Das Team ging davon aus, dass Aegerter bleibt.
Es lag nie ein schriftliches Angebot vor. Domi hat seine Abwanderungswünsche gegenüber dem Team immer klar kommuniziert. Aber als es im Sommer mit dem deutschen Dynavolt-Team nicht klappte, schient er keine andere Wahl zu haben, als zu bleiben. Er konnte nur noch zu allem nicken, was ihm gesagt wurde. Unter diesen Umständen einen Vertrauensbruch abzuleiten, ist völlig fehl am Platz.
Ihm wurde gesagt, er muss weiter einen Kalex-Töff statt der gewünschten Suter fahren?
Das wurde ihm entgegen einem früheren Versprechen aufgezwungen. Er hätte wieder einen Mechaniker in der Box gehabt, den er nicht wollte und der vor zwei Jahren abgeschoben wurde. Und er hätte seinen eigenen Technikchef suchen müssen! Lächerlich. Das ist wie wenn beim FCZ der Spieler Schönbächler einen Nachfolger für Trainer Forte suchen müsste. In dieser Situation hat mich Domi wieder um Hilfe gerufen.
Sie hatten sich im August als Manager zurückgezogen.
Ich bin 61, ich wollte kürzertreten. Zu diesem Zeitpunkt schien Domi ja im Team zu bleiben. Und ich wollte ihm genug Zeit geben, einen neuen Manager zu suchen.
Warum brauchte Aegerter dann sofort Hilfe?

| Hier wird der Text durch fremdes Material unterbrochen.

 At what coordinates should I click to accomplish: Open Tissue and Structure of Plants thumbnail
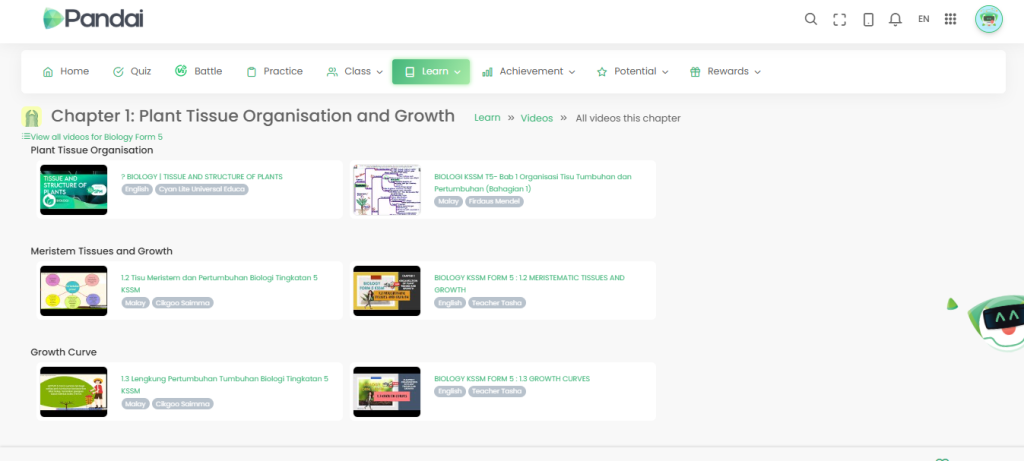pyautogui.click(x=73, y=189)
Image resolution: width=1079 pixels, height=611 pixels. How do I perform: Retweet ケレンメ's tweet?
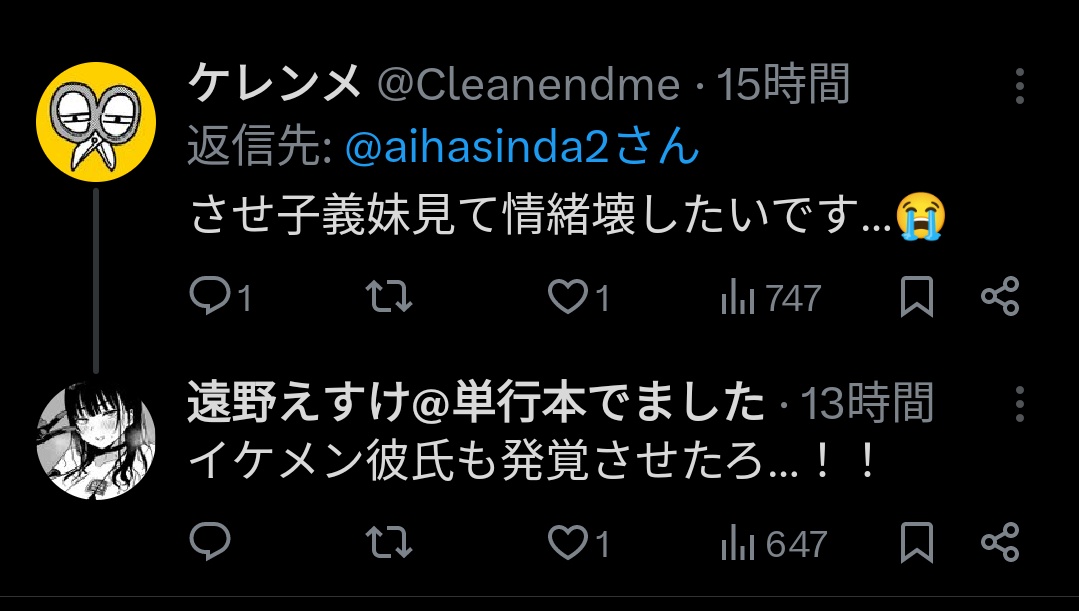(389, 297)
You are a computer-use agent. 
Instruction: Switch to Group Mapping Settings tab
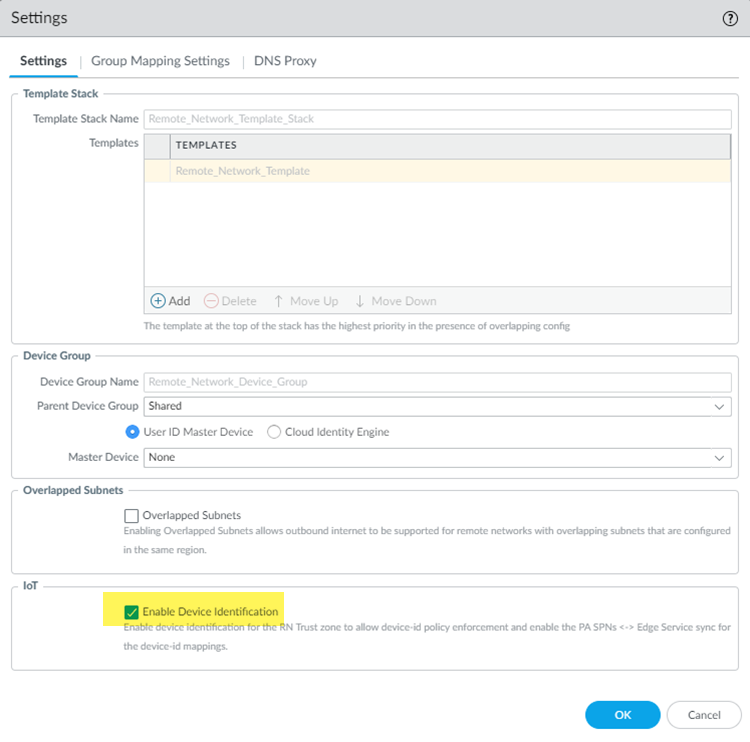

Er fühlte sich im Team nicht mehr willkommen. Das Vertrauensverhältnis ist schon lange sukzessive schlechter geworden. Domi wollte sich unbedingt abnabeln und das ganze Drumherum wurde ihm zu viel. Ich habe dann mit Eskil Suter (Töff-Hersteller aus Turbenthal, d. Red.) den Platz bei Leopard-Kiefer gefunden.
Dann die Freistellung.
Das war eine unsportliche Reaktion, reines Machtgehabe von Team und Umfeld. Wenn das jedes Team so machen würde, ständen Ende Saison 30 Prozent weniger Fahrer auf der Startaufstellung.
Aegerter verlässt aber auch Förderer Olivier Métraux, der seine Karriere ermöglichte.
Dank Olivier Métraux steht er da, wo er ist. Ich verstehe, dass Herr Métraux persönlich sehr enttäuscht ist. Das ist, wie wenn ein Sohn von zu Hause auszieht. Ein schwerer Moment. Doch ich habe nach seinem Auszug meinem Sohn auch nicht vorgeworfen, was ich in seine Ausbildung investiert habe. Domi hat in seinen über 160 Rennen viel gebracht, sportliche Erfolge und eine riesige Medienpräsenz. Ausserdem sind wir dem Team 2014 sehr entgegengekommen.
Was war damals?
Wir hätten in die MotoGP zu Pramac-Ducati wechseln können. Doch wir sind geblieben, weil uns ein neues Sponsorenkonzept versprochen wurde. Erst nach der Unterschrift kam aus, dass es ein neues Dreier-Team mit Tom Lüthi geben wird.
Flüchtet Aegerter nicht einfach vor dem erfolgreichen Lüthi?
Nein, gar nicht. Zu Tom pflegt er ein sehr gutes Verhältnis. Grund ist das mangelnde Vertrauen in sein Team, vor allem in seinen Teamchef Fred Corminboeuf. Das ist keine Schuldzuweisung, aber die «Ehe» ist seit langem zerrüttet. So lassen sich aus Sicht von Dominique keine Erfolge einfahren.
Wird Aegerter 2017 erfolgreich sein?
Das werden wir sehen. Das liegt nun an ihm. Er braucht diesen Neustart. Der erste Test auf der neuen Suter war schon mal gut. Ich erhoffe mir eine Saison wie 2014 (WM-Fünfter, d. Red.). Das neue Team gibt ihm grosses Vertrauen. Das ist eine Basis.